So what will I do? Well, I'm tempted to wing it. As a neurodiverse person, I am great at thinking on my feet and problem-solving. I think I could manage to throw together a lunch box. Have you ever thought like this?

This thought pattern is a trap! Sure, I could manage A lunch box, but I don't need to provide ONE lunch box, I need to provide a lunch box 3 days a week every week for the foreseeable future.

If I try to wing it, what I'm really doing is relying on the adrenaline that comes when I know I need to pack it RIGHT NOW. I've not prepared and I have no option but to throw something together. That will work a few times (at the cost of increasing my stress levels at the most stressful part of my day). Eventually, I'll get bored or forget and I'll mess up.

How many times have you implemented a system because you messed up big time and that was the trigger to change?

I remember I bought my first daily diary (in the days before smartphones) after I missed an important appointment. I was so embarrassed I was determined not to let it happen again. I bought the diary, I carried it everywhere alongside my keys and phone and I wrote everything in it. It worked and I didn't miss that appointment again. However wouldn't it have been better if I'd had the system in place when I needed it? Before I messed up?

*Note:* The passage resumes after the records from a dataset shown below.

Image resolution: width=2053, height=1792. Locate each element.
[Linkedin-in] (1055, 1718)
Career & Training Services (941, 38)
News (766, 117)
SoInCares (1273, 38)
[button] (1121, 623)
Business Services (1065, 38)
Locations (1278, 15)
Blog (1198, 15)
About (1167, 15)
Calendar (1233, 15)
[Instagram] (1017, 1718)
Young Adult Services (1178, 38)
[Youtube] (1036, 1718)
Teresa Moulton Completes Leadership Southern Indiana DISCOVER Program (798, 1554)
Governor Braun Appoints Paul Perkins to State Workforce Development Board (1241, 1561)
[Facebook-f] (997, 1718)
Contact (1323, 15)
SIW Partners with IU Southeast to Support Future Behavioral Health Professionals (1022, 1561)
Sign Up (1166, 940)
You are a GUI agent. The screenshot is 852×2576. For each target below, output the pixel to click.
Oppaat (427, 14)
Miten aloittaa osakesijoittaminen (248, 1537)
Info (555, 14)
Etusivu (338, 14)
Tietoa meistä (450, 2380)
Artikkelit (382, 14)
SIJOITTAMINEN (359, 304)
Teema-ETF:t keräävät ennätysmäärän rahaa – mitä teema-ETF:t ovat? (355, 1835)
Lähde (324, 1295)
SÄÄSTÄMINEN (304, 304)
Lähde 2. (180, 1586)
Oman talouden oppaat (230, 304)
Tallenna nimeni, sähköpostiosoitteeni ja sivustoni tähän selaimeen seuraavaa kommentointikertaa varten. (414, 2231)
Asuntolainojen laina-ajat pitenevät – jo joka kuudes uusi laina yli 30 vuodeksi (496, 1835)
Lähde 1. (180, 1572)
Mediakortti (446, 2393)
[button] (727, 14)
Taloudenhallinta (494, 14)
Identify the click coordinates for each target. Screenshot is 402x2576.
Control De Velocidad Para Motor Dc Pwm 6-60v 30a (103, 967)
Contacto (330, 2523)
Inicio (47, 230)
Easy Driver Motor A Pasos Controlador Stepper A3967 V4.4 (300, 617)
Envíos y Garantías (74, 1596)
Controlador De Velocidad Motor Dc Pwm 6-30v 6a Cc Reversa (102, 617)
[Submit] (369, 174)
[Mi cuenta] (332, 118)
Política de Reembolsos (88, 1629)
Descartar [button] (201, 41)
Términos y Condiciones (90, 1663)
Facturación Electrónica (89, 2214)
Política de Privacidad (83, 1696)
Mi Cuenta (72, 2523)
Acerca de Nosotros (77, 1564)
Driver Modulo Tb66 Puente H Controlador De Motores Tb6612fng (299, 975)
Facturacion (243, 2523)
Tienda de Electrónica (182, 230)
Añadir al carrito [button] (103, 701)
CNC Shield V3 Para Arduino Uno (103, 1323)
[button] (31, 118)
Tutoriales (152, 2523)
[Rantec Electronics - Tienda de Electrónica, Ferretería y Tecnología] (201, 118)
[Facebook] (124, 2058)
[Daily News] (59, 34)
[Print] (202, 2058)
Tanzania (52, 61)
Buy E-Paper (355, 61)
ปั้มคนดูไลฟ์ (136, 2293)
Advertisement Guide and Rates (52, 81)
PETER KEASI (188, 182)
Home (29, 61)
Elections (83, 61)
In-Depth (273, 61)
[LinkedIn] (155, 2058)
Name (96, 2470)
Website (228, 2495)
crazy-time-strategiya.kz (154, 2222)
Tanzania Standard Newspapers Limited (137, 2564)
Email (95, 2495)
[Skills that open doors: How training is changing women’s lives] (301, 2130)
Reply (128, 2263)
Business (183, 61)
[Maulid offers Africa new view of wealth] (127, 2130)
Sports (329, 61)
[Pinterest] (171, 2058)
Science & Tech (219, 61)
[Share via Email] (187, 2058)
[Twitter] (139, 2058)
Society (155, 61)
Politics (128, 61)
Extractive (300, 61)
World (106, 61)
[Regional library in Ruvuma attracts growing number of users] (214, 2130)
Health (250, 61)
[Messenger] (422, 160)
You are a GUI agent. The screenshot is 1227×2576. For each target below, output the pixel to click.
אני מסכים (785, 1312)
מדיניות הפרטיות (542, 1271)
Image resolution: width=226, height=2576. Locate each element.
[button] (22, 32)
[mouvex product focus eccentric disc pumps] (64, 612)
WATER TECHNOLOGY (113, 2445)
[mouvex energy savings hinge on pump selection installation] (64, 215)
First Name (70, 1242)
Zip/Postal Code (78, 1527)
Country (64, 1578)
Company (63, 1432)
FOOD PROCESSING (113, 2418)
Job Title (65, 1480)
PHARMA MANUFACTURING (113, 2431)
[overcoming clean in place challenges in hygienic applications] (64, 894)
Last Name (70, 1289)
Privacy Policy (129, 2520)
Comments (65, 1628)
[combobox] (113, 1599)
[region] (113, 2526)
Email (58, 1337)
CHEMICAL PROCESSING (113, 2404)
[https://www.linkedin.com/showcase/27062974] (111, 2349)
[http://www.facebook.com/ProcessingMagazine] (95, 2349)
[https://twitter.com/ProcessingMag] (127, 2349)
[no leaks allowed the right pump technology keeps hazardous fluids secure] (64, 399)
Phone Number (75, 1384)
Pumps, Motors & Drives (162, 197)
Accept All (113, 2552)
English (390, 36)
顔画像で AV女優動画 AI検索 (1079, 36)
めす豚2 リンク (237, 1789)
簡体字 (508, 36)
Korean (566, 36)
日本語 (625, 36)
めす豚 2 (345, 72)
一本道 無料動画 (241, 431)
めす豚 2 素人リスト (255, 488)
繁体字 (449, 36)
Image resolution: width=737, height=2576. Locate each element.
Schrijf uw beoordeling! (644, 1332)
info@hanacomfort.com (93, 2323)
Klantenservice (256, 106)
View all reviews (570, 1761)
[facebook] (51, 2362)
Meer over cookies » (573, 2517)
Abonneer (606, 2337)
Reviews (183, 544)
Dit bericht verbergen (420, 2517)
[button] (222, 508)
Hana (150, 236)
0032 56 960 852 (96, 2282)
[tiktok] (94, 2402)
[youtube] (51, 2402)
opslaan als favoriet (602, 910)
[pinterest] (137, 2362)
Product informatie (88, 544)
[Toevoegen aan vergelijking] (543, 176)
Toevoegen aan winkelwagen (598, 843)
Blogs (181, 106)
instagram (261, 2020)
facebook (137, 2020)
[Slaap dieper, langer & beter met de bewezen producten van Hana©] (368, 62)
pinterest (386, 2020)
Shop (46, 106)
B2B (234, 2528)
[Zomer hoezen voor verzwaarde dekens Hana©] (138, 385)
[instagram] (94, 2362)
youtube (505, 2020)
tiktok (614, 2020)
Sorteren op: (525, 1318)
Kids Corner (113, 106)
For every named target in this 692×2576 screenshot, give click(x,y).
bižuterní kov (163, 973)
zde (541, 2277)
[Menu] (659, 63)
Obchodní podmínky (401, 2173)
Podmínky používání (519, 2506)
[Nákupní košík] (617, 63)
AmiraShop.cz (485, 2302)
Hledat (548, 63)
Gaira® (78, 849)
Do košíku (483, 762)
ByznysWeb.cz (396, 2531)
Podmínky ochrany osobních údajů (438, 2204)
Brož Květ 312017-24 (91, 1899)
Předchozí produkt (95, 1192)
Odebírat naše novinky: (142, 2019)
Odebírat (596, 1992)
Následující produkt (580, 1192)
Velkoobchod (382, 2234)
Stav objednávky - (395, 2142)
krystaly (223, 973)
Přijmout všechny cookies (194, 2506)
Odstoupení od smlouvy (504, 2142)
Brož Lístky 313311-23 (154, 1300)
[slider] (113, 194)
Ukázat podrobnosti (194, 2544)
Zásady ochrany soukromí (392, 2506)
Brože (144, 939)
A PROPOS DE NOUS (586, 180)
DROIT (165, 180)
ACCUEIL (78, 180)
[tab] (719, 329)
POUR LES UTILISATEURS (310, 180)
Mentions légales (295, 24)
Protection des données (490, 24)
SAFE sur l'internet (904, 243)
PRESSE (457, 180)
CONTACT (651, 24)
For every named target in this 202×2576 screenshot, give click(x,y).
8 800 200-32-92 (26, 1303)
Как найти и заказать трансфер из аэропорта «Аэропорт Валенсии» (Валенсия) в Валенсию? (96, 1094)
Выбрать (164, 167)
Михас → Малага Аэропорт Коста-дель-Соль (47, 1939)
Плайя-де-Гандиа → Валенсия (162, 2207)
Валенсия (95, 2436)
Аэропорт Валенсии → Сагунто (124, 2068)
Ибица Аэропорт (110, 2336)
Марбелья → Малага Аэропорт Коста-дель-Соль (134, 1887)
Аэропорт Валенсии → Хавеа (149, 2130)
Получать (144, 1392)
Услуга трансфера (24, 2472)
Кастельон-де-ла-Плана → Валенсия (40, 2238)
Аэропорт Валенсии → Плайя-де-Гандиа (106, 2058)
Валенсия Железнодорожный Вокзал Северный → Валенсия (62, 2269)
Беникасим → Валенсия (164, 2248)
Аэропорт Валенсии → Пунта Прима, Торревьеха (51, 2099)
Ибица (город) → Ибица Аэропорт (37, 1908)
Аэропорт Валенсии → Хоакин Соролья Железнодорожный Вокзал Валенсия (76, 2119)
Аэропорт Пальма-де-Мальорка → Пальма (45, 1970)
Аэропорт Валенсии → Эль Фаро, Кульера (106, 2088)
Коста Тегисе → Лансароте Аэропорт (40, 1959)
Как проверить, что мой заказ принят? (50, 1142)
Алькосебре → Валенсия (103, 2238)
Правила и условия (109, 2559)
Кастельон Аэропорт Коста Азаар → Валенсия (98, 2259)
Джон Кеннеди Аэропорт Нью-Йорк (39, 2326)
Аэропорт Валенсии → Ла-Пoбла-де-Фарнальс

These days I am older and wiser, so I try to anticipate problems ahead of time and put systems in place around the things I know will be difficult.

These are the four steps I use to deal with a new regular challenge so that I have a system in place BEFORE I mess up. You can use these steps for any regular change/challenge, whether you are taking on a promotion at work or when you have to start making packed lunch for your kids.

1) Ask for advice

2) Get the best equipment

3) Make a checklist

4) Build a routine

1. Ask for advice

How am I preparing to make lunch boxes? First, I asked for help from people who have done this before. It's a strange fact that people LOVE being asked for help. And most of us don't ask nearly as much as we could.

I asked two groups of people to help.

1) The pros. I asked a group of really organized mums, the ones who not only make their own children's lunch boxes every day but also bring along lunch for other people's kids. I don't know how they do it, so I asked them.

2) People who have overcome my challenges. I asked other folks with ADHD how they make their lunch boxes.

2. Get the best equipment

Good equipment is more enjoyable to use. Starting a new routine is difficult and doing the same thing over and over is boring, especially if you have ADHD. Reward yourself for doing the right thing by getting good quality tools which will make a boring job a bit more fun. Fun is motivating!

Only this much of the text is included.